(Stored records)
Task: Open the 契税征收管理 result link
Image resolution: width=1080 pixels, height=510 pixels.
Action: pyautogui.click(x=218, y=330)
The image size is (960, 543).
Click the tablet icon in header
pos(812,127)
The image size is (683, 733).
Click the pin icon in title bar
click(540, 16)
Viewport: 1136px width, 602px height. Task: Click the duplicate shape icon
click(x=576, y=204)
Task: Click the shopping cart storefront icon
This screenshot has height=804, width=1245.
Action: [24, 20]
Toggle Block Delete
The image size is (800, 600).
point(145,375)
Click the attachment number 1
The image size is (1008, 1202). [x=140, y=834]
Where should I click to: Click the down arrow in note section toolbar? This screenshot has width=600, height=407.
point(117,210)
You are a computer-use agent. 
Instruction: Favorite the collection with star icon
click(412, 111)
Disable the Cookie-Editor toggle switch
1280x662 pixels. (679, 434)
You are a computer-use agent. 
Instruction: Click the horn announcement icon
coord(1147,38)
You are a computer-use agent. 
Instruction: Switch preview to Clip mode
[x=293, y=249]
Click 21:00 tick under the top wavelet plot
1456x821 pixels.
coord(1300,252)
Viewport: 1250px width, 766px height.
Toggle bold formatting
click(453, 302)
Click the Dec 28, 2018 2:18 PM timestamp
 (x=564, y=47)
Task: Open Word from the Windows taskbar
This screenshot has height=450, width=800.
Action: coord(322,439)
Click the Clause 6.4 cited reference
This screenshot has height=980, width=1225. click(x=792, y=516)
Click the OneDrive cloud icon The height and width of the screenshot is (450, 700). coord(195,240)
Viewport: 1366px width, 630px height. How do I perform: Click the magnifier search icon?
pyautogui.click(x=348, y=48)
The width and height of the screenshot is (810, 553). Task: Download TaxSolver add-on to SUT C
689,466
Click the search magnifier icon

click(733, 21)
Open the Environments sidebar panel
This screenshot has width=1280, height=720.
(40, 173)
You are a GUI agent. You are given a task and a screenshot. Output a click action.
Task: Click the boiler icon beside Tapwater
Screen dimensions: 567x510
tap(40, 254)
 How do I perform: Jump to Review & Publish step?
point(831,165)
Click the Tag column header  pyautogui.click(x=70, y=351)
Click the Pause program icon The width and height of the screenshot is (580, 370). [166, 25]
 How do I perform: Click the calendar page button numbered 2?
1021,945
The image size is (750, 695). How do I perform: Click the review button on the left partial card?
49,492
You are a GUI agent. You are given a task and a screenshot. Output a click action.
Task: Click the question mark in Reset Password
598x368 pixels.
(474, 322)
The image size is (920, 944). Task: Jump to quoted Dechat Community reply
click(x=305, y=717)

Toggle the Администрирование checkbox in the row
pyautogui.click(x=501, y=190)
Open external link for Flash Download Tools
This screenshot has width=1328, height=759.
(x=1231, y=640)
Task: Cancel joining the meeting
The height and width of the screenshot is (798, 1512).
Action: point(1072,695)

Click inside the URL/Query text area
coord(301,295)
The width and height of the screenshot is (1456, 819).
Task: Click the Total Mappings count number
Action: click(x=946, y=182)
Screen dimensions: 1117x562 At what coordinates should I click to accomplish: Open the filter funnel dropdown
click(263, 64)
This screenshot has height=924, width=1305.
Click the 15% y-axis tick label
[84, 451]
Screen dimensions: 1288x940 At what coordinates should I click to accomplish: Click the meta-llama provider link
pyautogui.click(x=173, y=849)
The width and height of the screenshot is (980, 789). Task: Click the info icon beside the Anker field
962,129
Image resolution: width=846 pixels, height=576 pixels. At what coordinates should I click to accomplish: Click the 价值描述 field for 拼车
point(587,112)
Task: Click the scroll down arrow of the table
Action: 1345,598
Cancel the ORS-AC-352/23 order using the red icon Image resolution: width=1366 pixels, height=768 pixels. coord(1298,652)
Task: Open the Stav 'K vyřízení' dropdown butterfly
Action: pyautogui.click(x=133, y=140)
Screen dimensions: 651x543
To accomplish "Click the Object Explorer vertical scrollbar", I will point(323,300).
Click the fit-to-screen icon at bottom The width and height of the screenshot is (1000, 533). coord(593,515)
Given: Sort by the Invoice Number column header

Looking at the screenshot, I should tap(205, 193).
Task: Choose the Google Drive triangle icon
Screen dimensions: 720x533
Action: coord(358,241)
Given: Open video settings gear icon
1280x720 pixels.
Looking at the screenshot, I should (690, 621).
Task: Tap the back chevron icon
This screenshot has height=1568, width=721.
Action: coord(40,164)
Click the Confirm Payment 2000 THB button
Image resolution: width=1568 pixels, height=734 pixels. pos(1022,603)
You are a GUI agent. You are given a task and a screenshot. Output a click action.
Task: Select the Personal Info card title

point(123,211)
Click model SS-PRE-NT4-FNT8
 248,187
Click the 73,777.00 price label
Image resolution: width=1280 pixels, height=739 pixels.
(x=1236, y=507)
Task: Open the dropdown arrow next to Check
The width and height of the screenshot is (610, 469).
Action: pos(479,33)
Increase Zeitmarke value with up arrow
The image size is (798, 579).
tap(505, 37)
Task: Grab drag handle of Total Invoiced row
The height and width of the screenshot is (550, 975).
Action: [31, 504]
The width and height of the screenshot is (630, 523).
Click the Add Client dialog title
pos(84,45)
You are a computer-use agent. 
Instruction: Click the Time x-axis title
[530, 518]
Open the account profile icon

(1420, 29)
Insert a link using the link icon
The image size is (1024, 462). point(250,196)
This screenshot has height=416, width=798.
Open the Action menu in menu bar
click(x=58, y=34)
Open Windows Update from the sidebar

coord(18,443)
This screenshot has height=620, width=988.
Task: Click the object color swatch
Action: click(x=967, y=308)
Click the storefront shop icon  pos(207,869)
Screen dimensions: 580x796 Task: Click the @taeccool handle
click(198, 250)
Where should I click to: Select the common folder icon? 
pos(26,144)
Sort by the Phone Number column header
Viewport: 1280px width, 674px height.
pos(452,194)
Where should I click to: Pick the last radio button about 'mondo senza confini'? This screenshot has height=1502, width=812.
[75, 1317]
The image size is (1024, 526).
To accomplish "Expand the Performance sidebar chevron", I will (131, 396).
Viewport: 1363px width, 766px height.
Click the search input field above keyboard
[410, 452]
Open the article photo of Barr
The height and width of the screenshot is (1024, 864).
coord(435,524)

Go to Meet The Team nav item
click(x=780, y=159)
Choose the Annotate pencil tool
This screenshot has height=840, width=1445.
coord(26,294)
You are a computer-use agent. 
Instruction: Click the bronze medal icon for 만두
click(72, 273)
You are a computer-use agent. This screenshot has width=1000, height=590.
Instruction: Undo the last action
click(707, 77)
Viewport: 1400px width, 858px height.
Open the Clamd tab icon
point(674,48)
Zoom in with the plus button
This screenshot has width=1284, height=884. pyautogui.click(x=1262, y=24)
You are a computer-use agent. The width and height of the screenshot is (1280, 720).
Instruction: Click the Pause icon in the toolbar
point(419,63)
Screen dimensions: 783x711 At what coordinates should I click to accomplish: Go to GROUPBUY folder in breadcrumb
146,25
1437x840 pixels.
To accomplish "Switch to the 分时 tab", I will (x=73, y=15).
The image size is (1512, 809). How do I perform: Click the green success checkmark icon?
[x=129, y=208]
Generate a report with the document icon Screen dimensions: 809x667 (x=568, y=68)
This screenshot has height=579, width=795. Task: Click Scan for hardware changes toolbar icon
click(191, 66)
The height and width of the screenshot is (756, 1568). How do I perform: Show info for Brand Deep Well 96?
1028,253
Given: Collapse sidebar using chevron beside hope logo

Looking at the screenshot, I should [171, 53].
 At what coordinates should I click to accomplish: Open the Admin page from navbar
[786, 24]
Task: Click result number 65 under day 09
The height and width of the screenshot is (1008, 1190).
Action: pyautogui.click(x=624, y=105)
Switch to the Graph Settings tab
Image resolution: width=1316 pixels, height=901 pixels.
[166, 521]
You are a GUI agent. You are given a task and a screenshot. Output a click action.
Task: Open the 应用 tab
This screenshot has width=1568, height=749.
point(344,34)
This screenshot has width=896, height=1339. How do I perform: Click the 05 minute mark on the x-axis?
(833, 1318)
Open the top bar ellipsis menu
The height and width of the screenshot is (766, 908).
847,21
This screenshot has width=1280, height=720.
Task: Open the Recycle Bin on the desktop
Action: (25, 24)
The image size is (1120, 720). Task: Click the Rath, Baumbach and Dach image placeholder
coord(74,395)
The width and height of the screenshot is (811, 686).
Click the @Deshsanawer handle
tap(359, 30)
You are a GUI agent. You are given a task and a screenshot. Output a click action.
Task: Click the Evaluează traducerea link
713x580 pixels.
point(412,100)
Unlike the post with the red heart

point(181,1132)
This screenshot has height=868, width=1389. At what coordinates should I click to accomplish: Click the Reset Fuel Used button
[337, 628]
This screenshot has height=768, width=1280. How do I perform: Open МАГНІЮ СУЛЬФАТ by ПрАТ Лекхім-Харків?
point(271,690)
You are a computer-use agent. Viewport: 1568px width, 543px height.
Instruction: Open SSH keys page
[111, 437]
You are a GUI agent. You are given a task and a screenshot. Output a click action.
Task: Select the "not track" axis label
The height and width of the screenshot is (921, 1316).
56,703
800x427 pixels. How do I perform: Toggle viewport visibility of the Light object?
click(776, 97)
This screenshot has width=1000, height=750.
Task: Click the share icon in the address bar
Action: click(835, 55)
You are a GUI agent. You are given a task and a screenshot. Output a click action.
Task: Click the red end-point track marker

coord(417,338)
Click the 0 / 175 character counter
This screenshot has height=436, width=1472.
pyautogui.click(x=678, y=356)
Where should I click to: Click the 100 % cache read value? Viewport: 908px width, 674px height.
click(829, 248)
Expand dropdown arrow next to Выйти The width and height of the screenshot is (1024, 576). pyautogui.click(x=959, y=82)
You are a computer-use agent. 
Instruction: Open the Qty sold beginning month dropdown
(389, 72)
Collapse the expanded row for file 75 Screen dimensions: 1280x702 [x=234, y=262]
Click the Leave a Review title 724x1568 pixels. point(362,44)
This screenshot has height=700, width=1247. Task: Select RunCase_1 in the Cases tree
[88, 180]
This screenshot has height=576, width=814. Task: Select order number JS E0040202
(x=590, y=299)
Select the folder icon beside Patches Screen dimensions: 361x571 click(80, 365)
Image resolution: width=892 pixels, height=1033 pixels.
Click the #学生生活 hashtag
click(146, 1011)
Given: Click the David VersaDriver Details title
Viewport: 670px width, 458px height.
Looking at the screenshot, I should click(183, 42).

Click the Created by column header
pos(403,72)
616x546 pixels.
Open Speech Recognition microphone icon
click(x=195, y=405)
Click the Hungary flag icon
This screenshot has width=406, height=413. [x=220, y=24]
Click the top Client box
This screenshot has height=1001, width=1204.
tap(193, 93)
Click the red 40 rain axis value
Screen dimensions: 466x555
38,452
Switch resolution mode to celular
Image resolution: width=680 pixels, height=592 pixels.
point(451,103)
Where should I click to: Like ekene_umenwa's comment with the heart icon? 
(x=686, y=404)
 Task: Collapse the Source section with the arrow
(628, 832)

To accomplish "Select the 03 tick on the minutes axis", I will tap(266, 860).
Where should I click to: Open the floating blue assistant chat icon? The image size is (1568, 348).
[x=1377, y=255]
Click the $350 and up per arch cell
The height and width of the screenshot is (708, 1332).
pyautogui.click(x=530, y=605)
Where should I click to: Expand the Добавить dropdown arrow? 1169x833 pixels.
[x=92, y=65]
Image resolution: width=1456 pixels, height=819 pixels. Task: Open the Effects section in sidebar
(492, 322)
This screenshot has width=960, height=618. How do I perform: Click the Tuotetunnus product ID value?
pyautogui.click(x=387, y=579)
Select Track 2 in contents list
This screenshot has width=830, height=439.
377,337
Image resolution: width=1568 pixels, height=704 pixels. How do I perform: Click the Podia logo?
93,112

TO DO
Nothing but the lines from the one with "Where should I click to: Like" through the last line of the entries should be repeated, and those exactly.

ANSWER TO THE PROBLEM
Where should I click to: Like ekene_umenwa's comment with the heart icon? 
(x=686, y=404)
 Task: Collapse the Source section with the arrow
(628, 832)

To accomplish "Select the 03 tick on the minutes axis", I will tap(266, 860).
Where should I click to: Open the floating blue assistant chat icon? The image size is (1568, 348).
[x=1377, y=255]
Click the $350 and up per arch cell
The height and width of the screenshot is (708, 1332).
pyautogui.click(x=530, y=605)
Where should I click to: Expand the Добавить dropdown arrow? 1169x833 pixels.
[x=92, y=65]
Image resolution: width=1456 pixels, height=819 pixels. Task: Open the Effects section in sidebar
(492, 322)
This screenshot has width=960, height=618. How do I perform: Click the Tuotetunnus product ID value?
pyautogui.click(x=387, y=579)
Select Track 2 in contents list
This screenshot has width=830, height=439.
377,337
Image resolution: width=1568 pixels, height=704 pixels. How do I perform: Click the Podia logo?
93,112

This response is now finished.